Dataset items
__________________________________________________
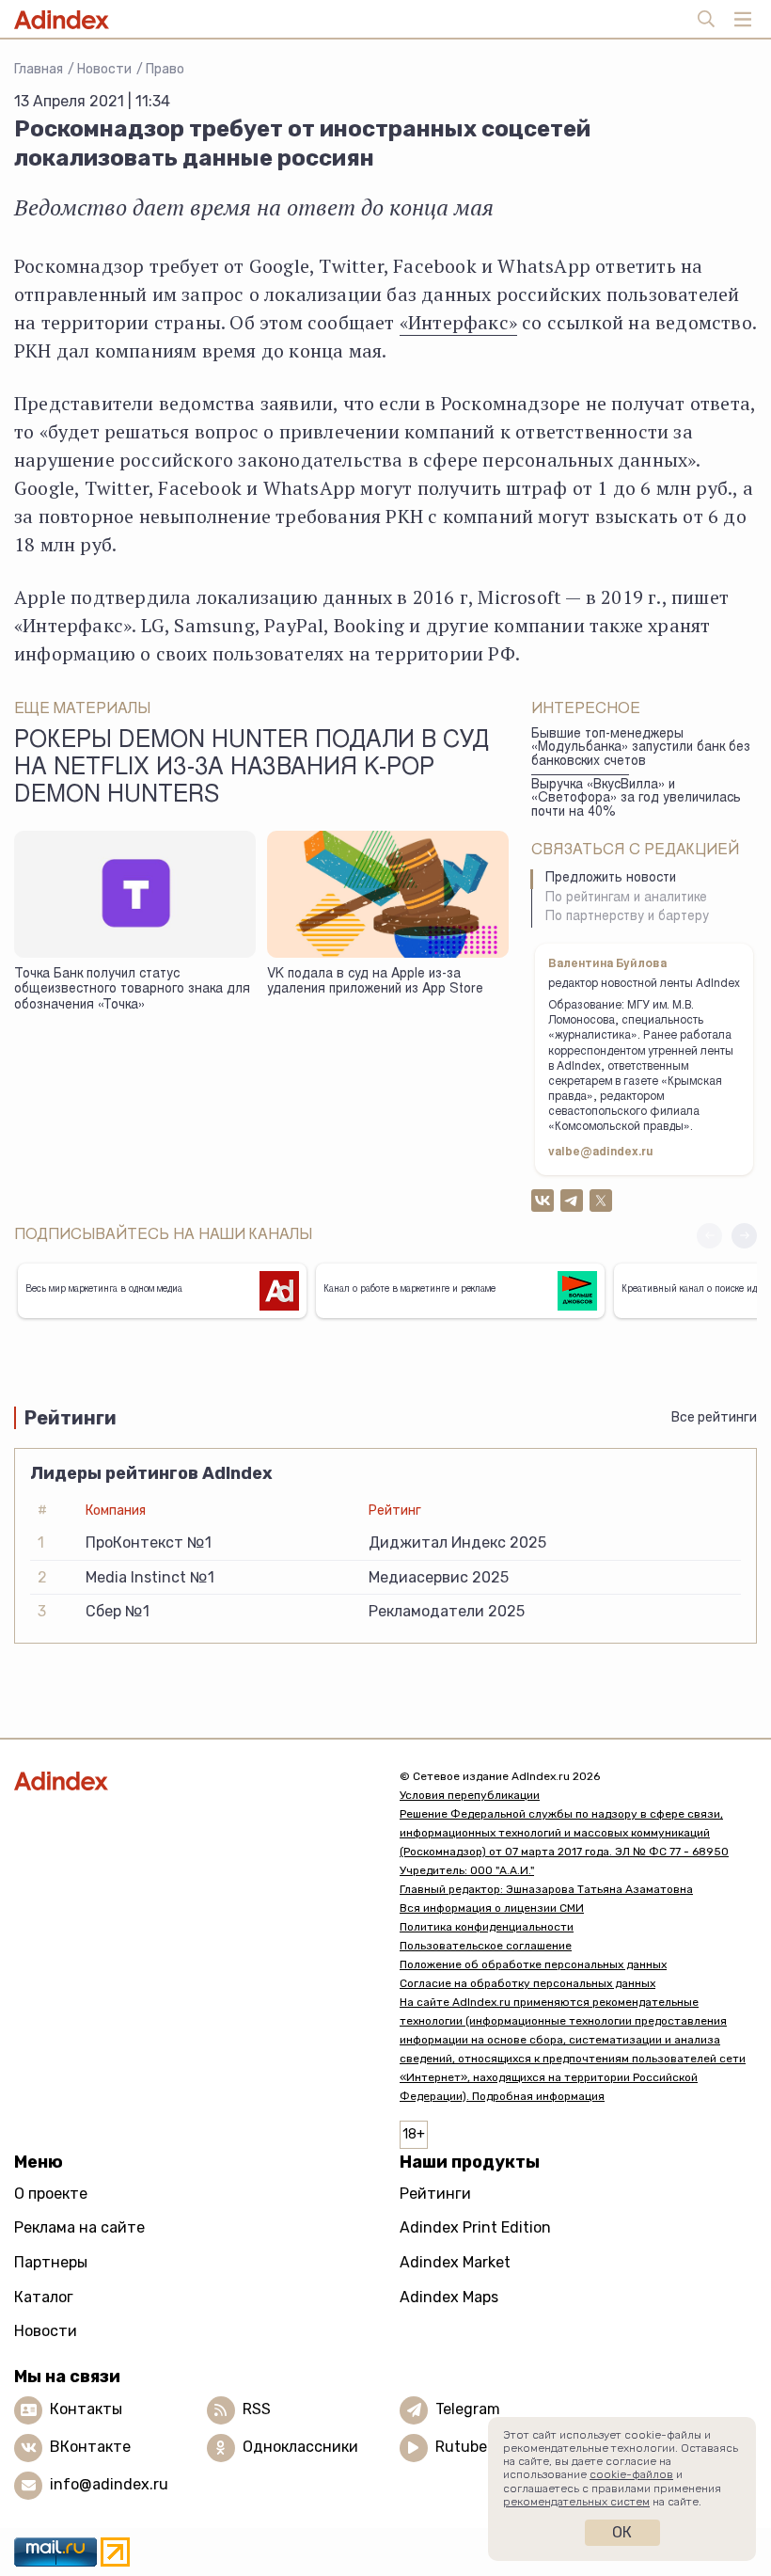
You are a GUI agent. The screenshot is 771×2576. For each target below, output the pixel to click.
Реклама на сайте (79, 2227)
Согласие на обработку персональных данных (527, 1983)
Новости (104, 69)
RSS (257, 2409)
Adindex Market (455, 2262)
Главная (38, 69)
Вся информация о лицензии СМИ (492, 1908)
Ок (622, 2532)
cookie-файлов (631, 2474)
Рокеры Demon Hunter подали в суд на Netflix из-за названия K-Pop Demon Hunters (251, 769)
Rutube (461, 2447)
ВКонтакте (90, 2447)
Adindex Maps (449, 2297)
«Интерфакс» (458, 322)
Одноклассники (300, 2447)
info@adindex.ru (109, 2484)
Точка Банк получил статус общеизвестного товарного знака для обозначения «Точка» (132, 990)
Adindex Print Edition (475, 2227)
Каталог (43, 2297)
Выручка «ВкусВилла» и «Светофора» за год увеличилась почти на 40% (636, 799)
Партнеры (50, 2262)
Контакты (86, 2409)
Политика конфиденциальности (487, 1926)
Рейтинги (435, 2193)
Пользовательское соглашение (486, 1945)
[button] (744, 1235)
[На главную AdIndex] (192, 1780)
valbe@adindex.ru (600, 1152)
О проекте (50, 2193)
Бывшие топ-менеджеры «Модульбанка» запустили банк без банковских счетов (640, 748)
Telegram (467, 2409)
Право (165, 69)
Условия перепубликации (470, 1795)
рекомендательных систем (576, 2501)
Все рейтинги (714, 1417)
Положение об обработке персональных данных (533, 1964)
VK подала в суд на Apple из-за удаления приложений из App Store (375, 982)
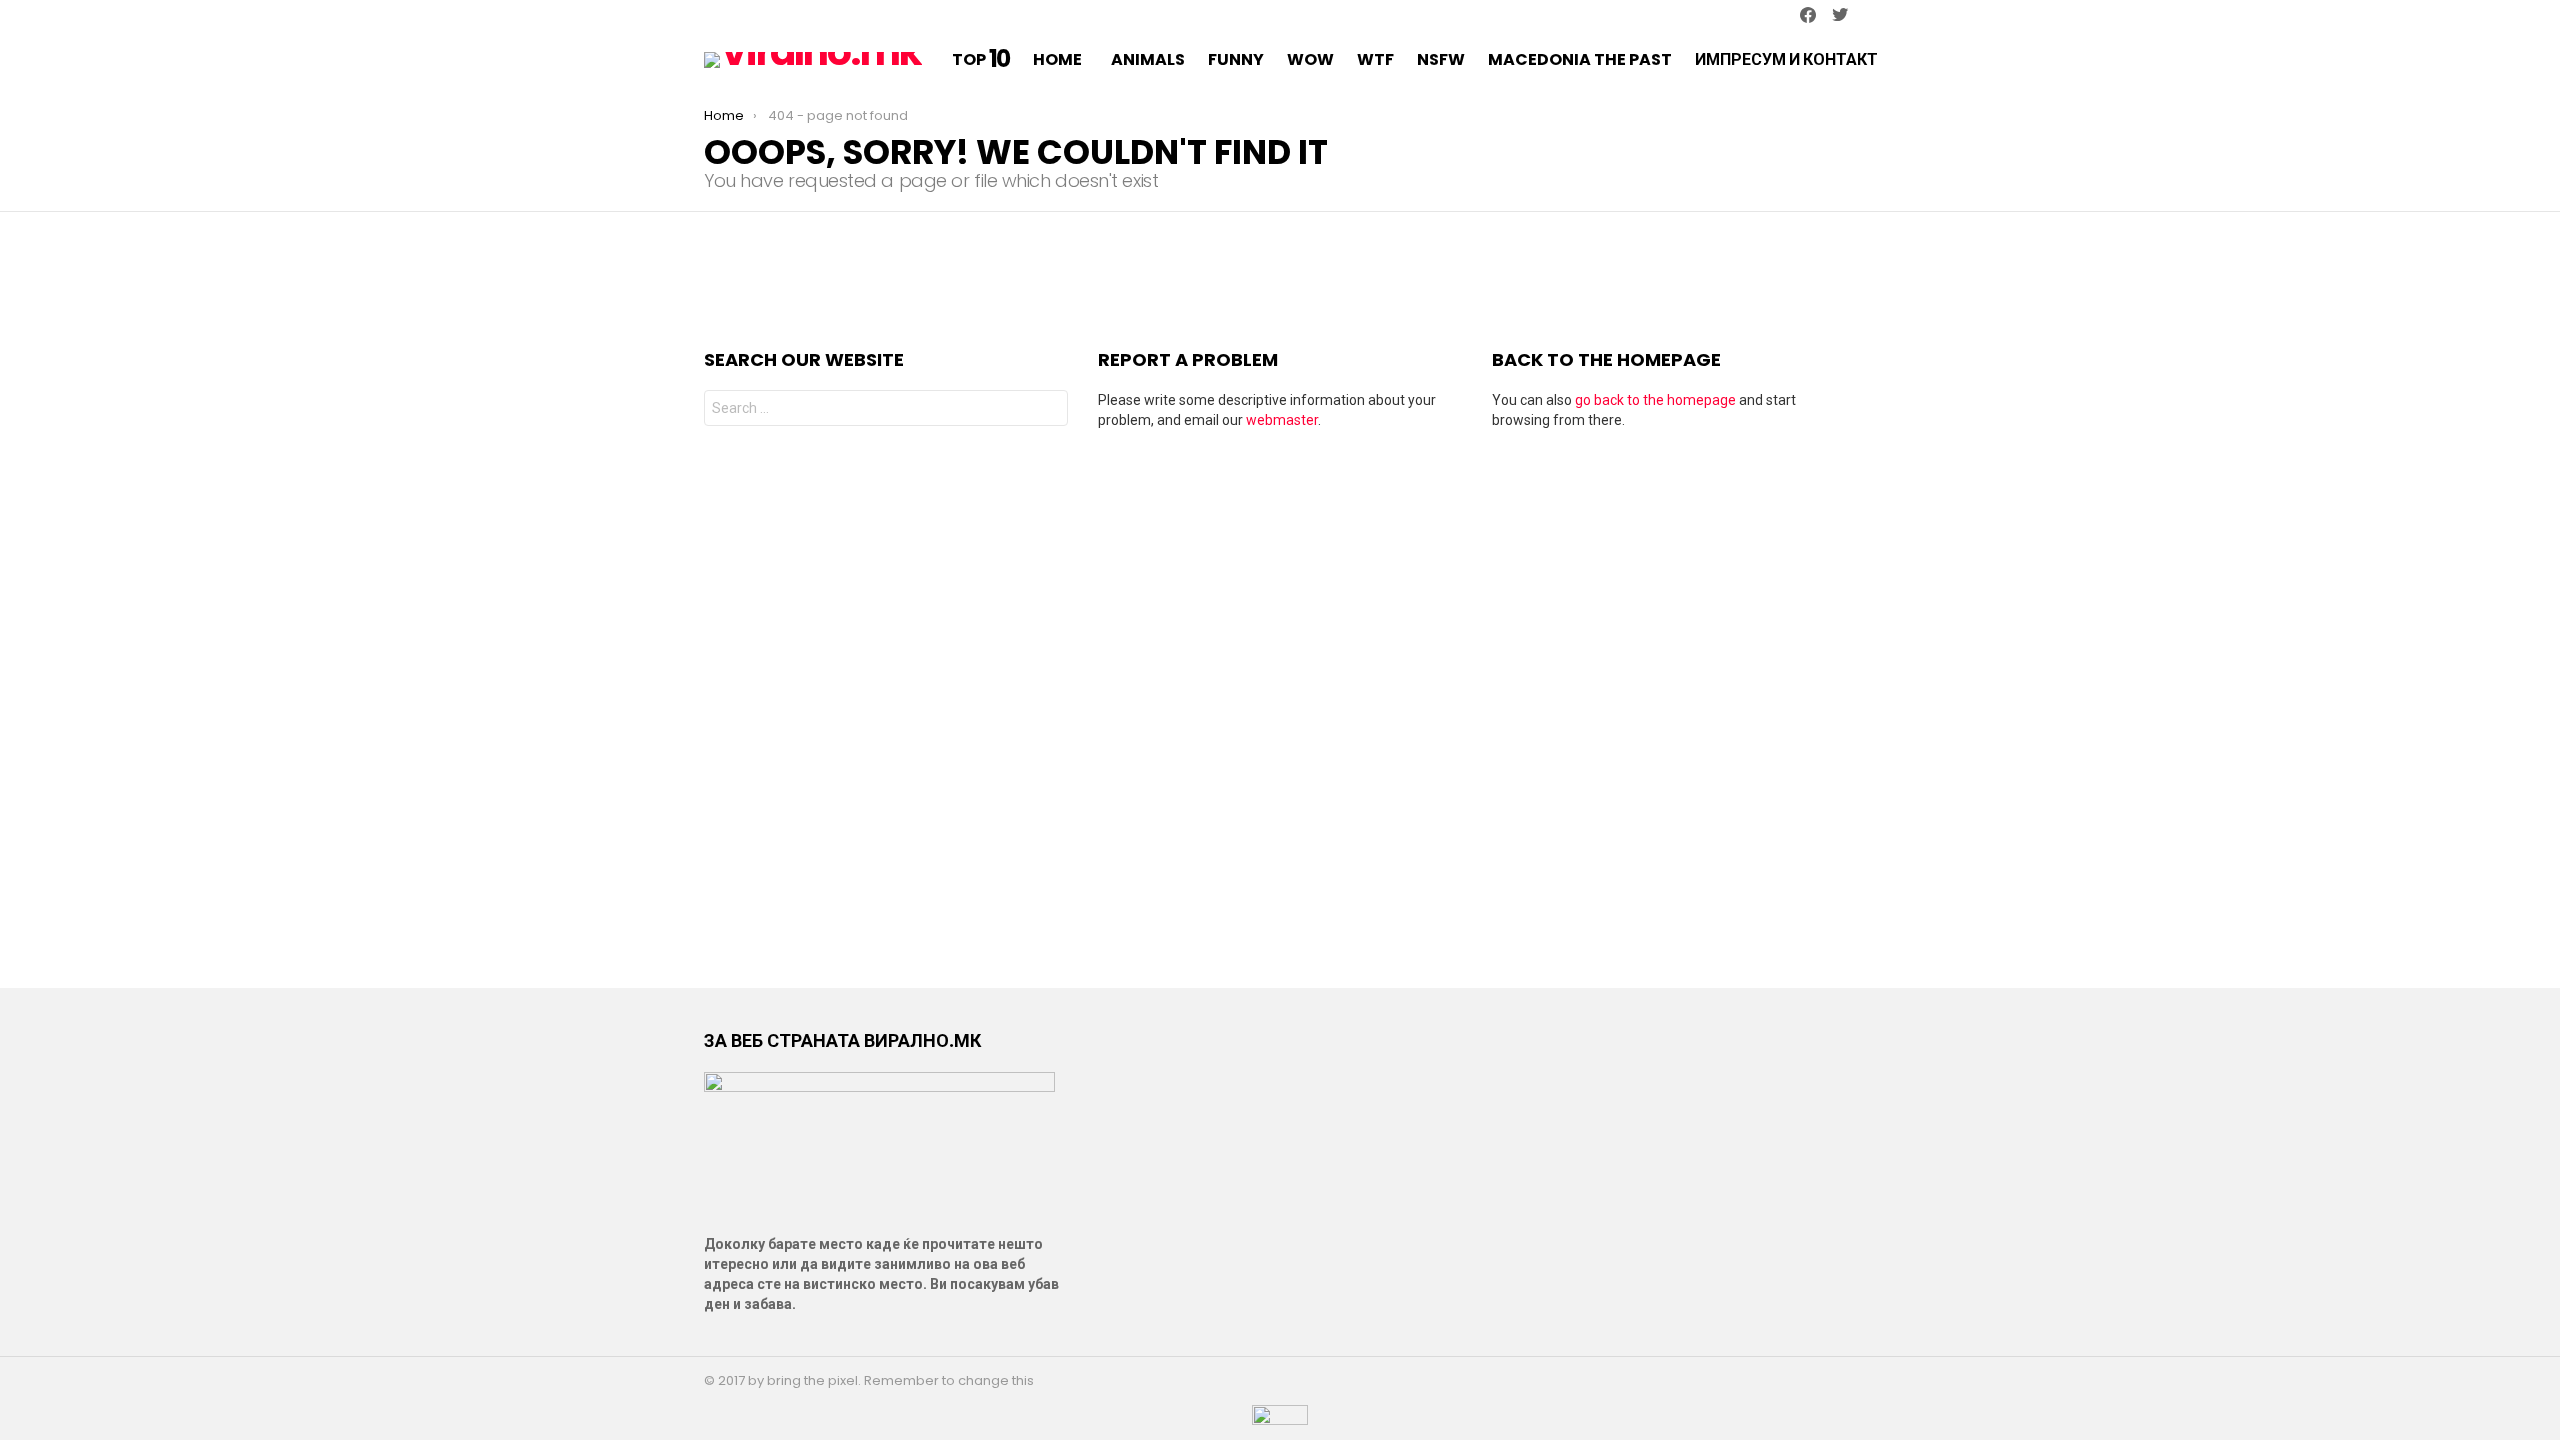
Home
__________________________________________________
Give an exact copy of the line containing "О проекте (50, 2193)" and every line after it through the end of the entries. Pictures are to be dropped.

О проекте (50, 2193)
Бывшие топ-менеджеры «Модульбанка» запустили банк без банковских счетов (640, 748)
Telegram (467, 2409)
Право (165, 69)
Условия перепубликации (470, 1795)
рекомендательных систем (576, 2501)
Все рейтинги (714, 1417)
Положение об обработке персональных данных (533, 1964)
VK подала в суд на Apple из-за удаления приложений из App Store (375, 982)
Home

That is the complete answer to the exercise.